The majority of the film’s second act focuses on the series of stories surrounding this overabundance of new characters. Bruce Wayne is taken out of the picture after his first confrontation with Bane, and the rest of the story centers around Gotham’s ultimate downfall at the hands of Bane and his minions. They manage to completely destroy the stock exchange, seize Wayne Enterprises and all of its weaponry and trap nearly every member of Gotham’s law enforcement underground inside a collapsed subway system.
This is where the film stops being the kind of movie that millions of fans have waited so long to see– a Batman movie. The majority of the story deals with other characters’ struggles, and really is more a movie about Bruce Wayne as he fights to leave the past behind and seek redemption. It is more about the characters’ personal growth than it is about high-flying action and popcorn frills.
That isn’t to say “The Dark Knight Rises” is short on action, because it has plenty.

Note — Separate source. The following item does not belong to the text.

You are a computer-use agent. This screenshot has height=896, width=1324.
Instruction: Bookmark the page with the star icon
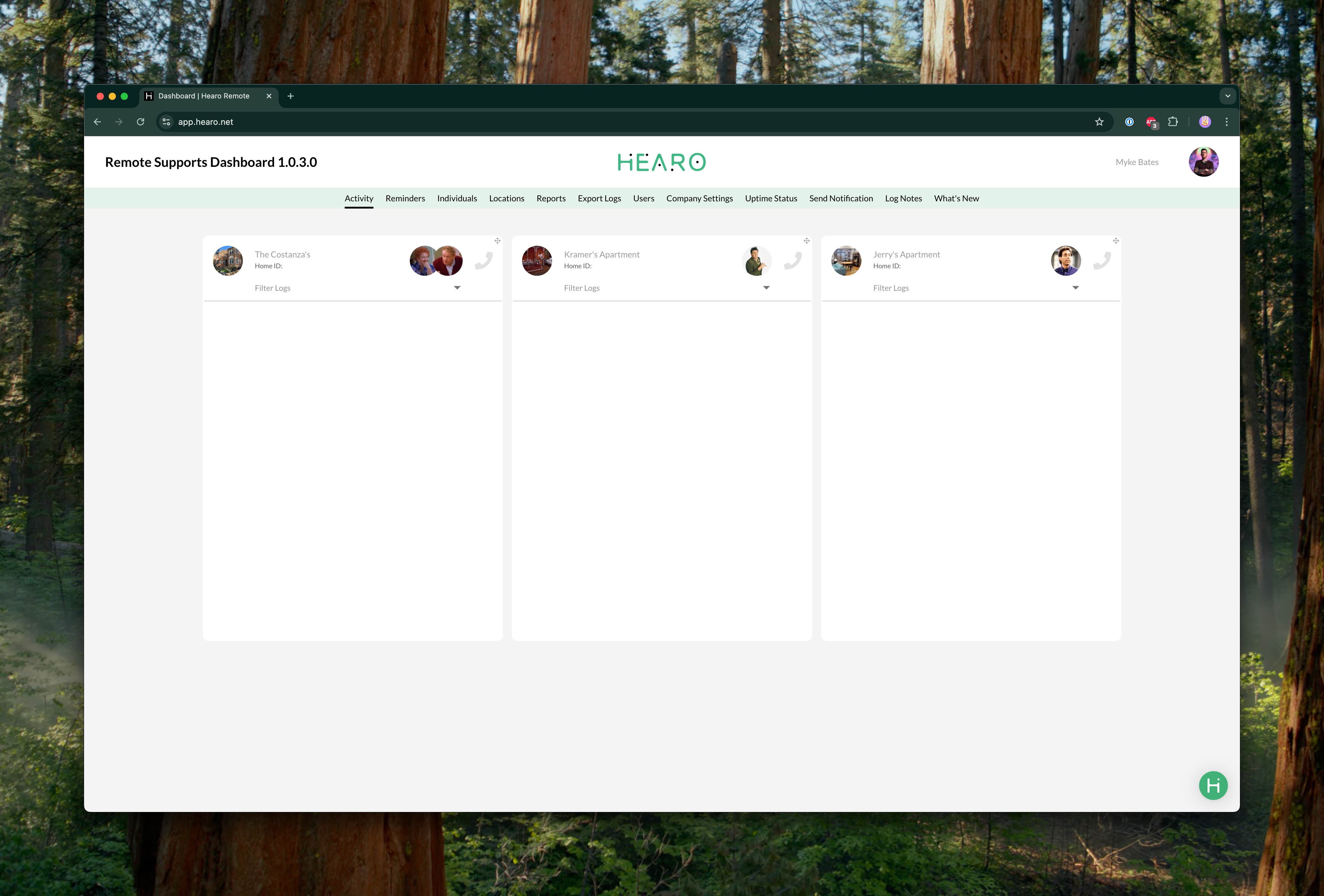point(1099,122)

Christopher Nolan’s talents as a director really come alive in the aforementioned opening sequence involving Bane’s escape, but there are also other eye-popping scenes, such as when Batman makes his first appearance during a high speed police chase in the center of Gotham or even the elaborate third act which consists of Batman and the now-freed Gotham police force rising up to fight for their city in an epic final showdown.
Aside from all of the action that is sure to whet any comic fan’s appetite, the story is a daring take on the familiar hero. Christopher Nolan does what no other director has before him with the character, and takes us deeper into the man behind the mask. Christian Bale puts his acting chops to work during his scenes as the frail, troubled Bruce Wayne rediscovering what lies within himself that called him to become the Batman in the first place.

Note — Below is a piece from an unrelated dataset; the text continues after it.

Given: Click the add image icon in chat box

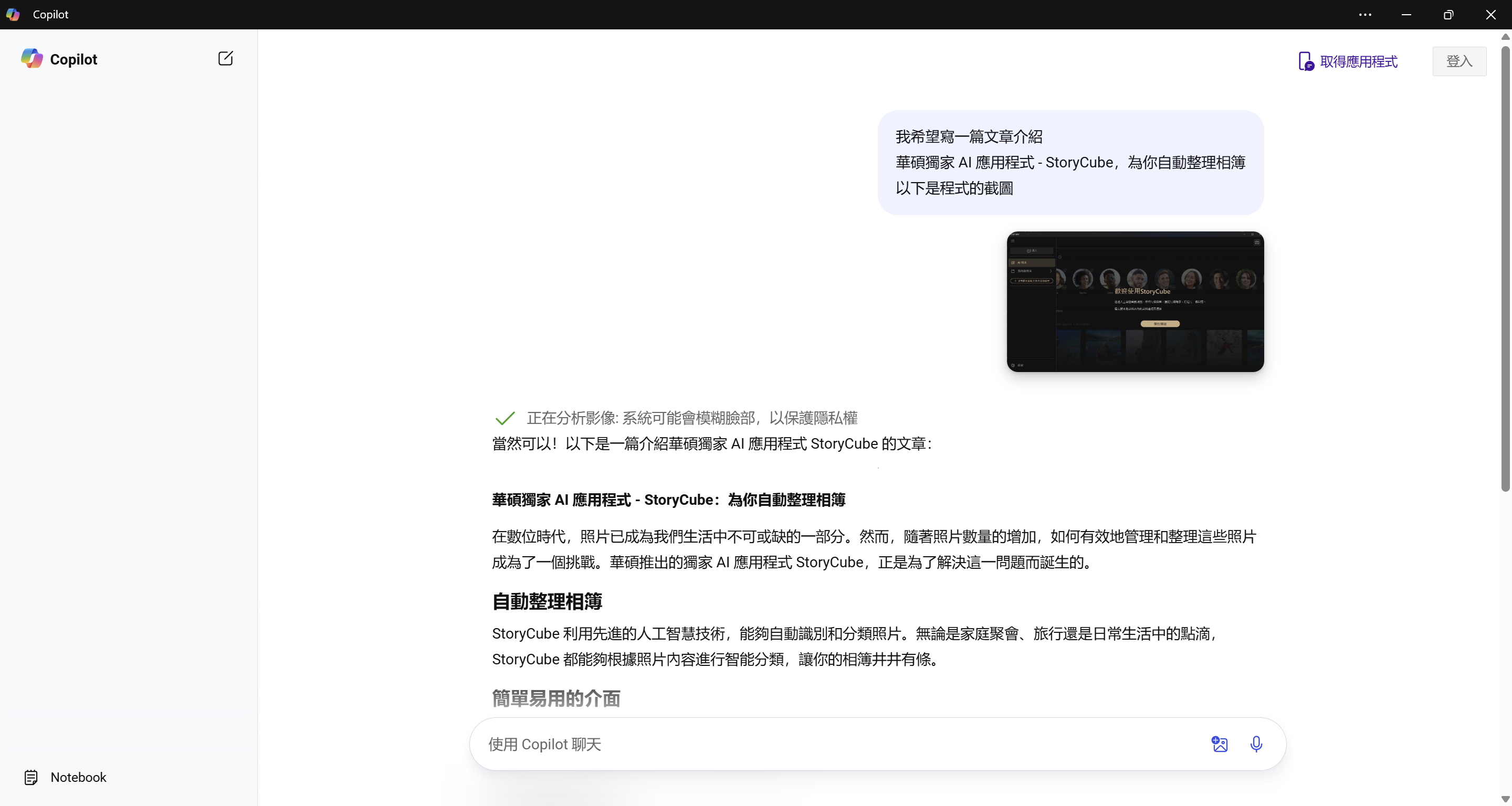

It is a story of triumph in the face of defeat and about knowing your limitations as a human being. This isn’t your average comic book fare and without that kind of expectation in mind, many will come away disappointed. This is probably because they were preparing to be dazzled just as they were when “The Dark Knight” made its premier four years ago. If fans are willing to see the film for what it is, they will come away with a deeper appreciation for the character and the series as a whole.

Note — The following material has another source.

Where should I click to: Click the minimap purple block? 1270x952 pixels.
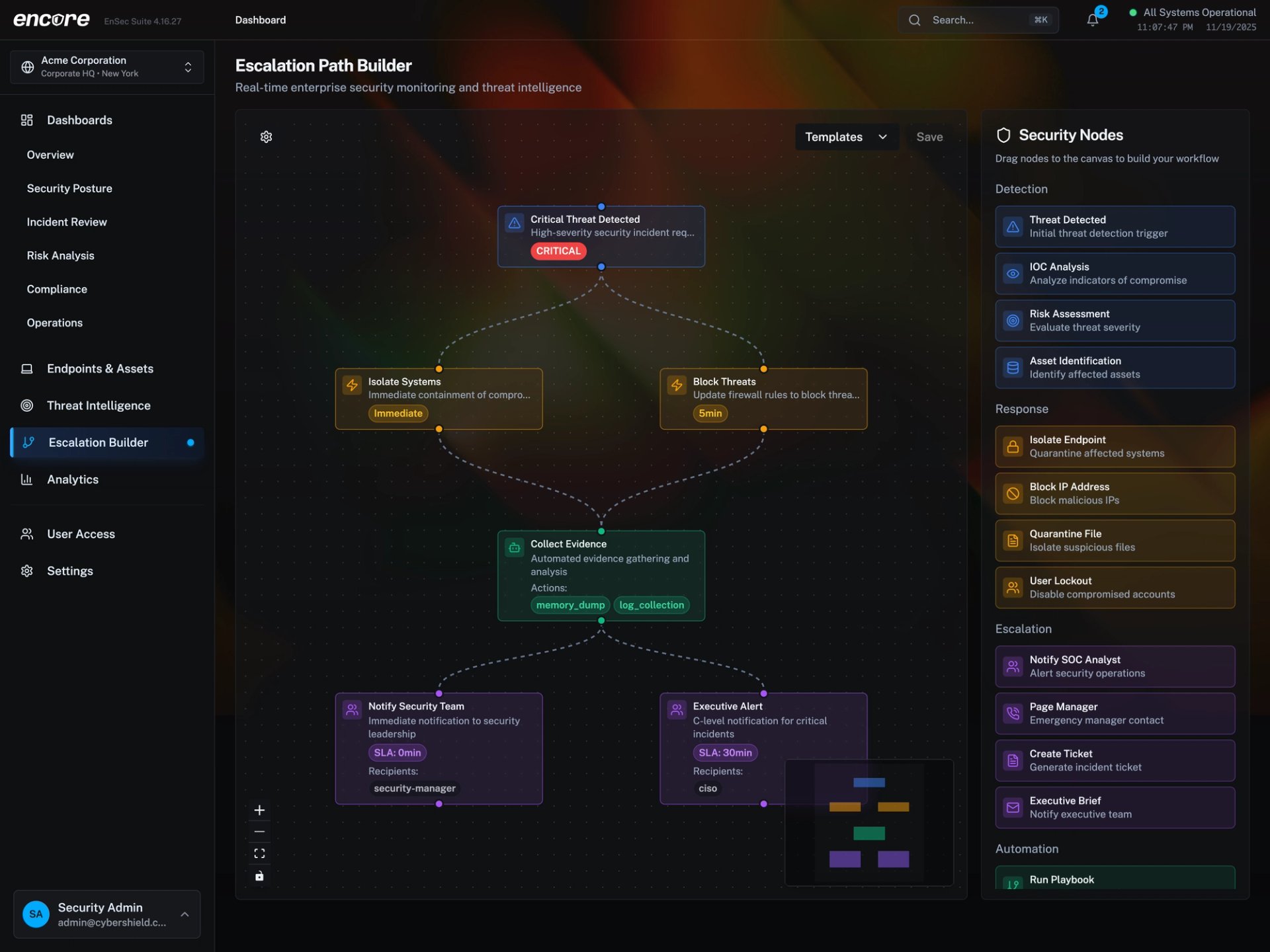845,859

This doesn’t mean that the movie is without its faults. The story is overlong and tends to get a bit convoluted and bogged down with so many new characters that by the end of it you forget that you are in a Batman movie. It almost comes off a little too ambitious.
The film takes cues from darker tone of “The Dark Knight,” but where the prequel had slight bits of humor thrown into it, “Rises” only casts more doom and gloom. The nature of violence depicted in the film is only amplified when considering the real-life violence in Colorado at the film’s premiere in July.
In the end, Batman is able to overcome all that has defeated him in the past and finds redemption in a fitting way. Christopher Nolan has done the impossible by giving closure to a character that has been on and off the screen since the early 1940s.
But will this be the end of our caped crusader? It appears so, at least until the next hotshot director comes along with another reboot. But for now, we say goodbye to a series of films that has both challenged us and shown us the proper method in bringing a comic book character to life in ways that have never been done before.